内閣府の統計によれば(http://www.gender.go.jp/about_danjo/whitepaper/h26/gaiyou/html/honpen/b1_s05.html),
高校への進学率は男女ともに95%を超えており,
大学への進学率は男性が54%,女性が45%程度となっている。

上記リンクより抜粋

つまり,子どもの約半分は大学まで進学しており,ここに記載されていないが,他にも短期大学や専門学校に進学する者もあわせると,
7割前後は高校を卒業し,その後何らかの学校に通っているということがわかる。

高卒と大卒とでは,生涯賃金が違う?

これに関しては,ネット上には様々な情報が流れている。

生涯賃金に関して言えば,現在の統計では大卒の方が有利なようだ。

2016年,文科省の発表によれば,男性社員の生涯賃金は,大卒の方が高卒よりも約7000万円高いということを主張している。もちろん,高卒は大卒と比べると,4年間余分に働いているわけで,それを考慮してこの数字となる。

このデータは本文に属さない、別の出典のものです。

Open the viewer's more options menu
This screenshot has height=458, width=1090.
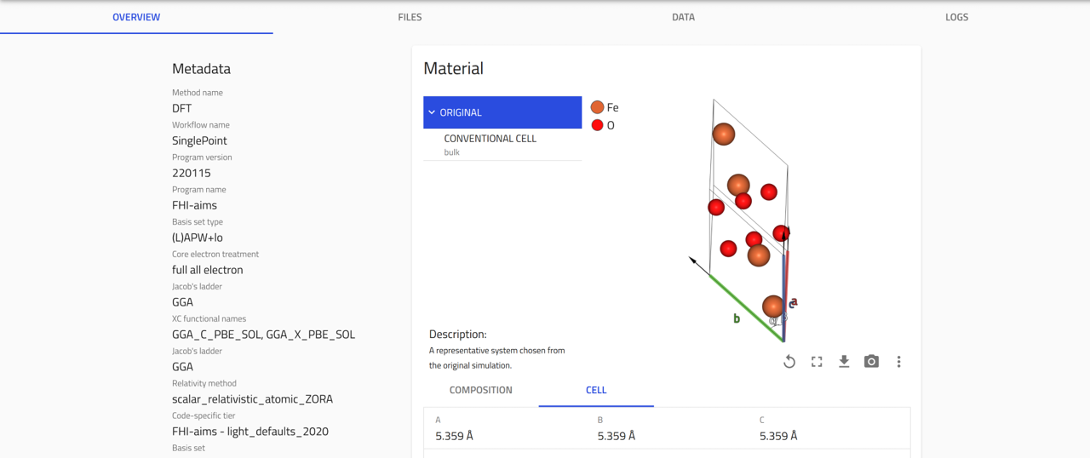coord(898,362)
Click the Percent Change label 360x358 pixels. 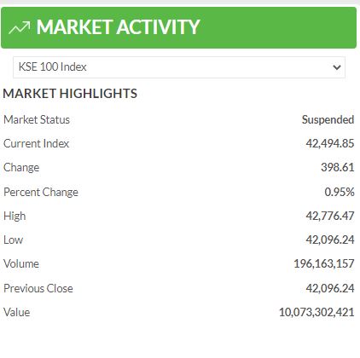click(41, 192)
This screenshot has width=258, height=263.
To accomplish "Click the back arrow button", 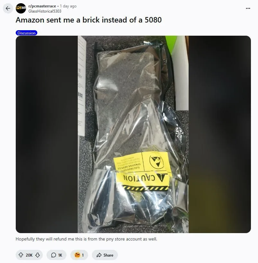I will 8,8.
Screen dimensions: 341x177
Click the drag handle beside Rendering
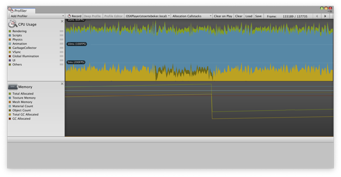pyautogui.click(x=61, y=31)
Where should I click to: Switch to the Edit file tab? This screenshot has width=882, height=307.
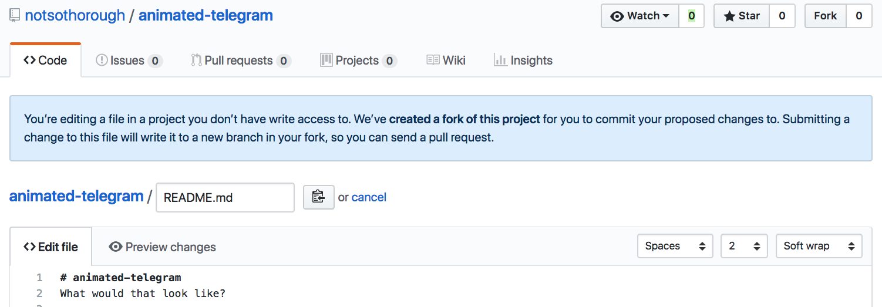point(51,247)
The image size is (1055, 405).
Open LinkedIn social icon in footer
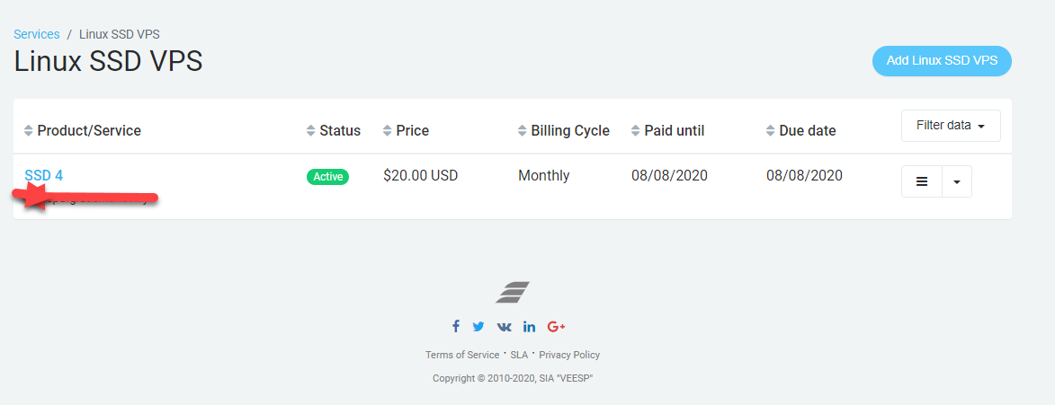530,327
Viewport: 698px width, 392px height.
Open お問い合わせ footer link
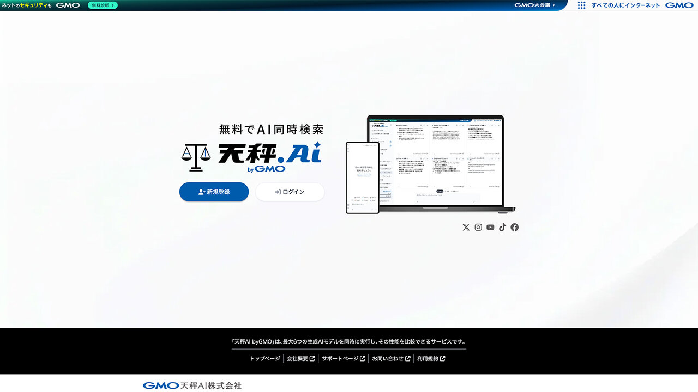pos(391,358)
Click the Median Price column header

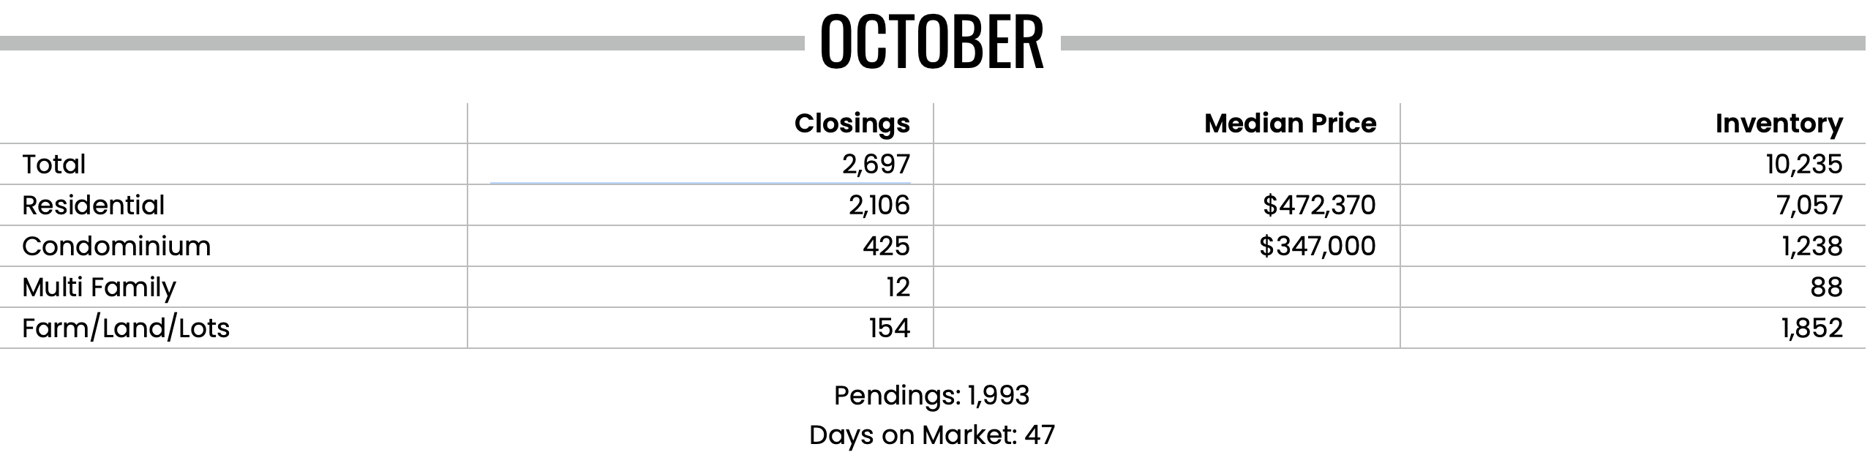1291,123
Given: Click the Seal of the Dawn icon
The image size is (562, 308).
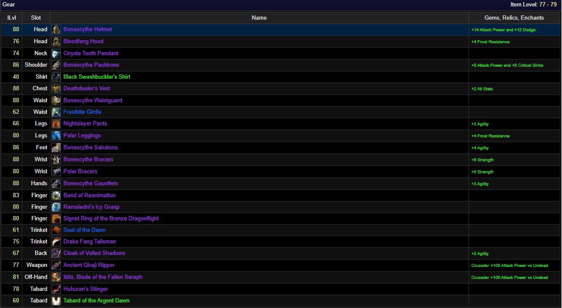Looking at the screenshot, I should click(x=56, y=230).
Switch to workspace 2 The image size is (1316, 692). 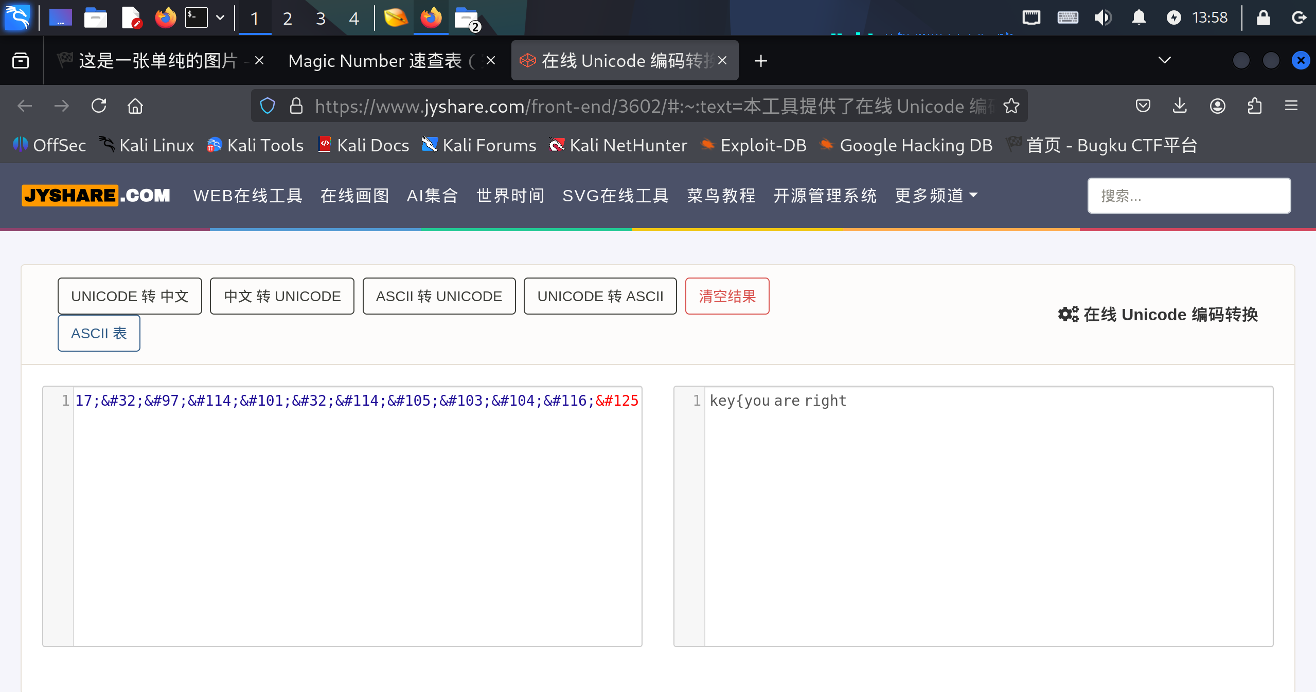pyautogui.click(x=287, y=19)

大学にかかる学費はというと,ざっと年間100万円(私立の場合。もちろん,文系と理系とで異なる。)
4年間だと、400万円になるわけだから,それを考慮しても,「大卒の方がお得!」ということになる。

これが,どういうデータに基づいているのか定かではない部分もあるが,おそらくこれは今後の生涯賃金を予測したものではなく,現在の18歳~65歳のデータを集計したものだと推測される。

何が言いたいのかというと,大学進学率50%前後の時代のデータから,大学進学率20%前後の時代のデータが混在して,このような結果になっているということだ。
つまり,現在の集計結果が,このようになっていたとしても,これから高卒と大卒にそれだけの差が表れるのか,甚だ疑問である。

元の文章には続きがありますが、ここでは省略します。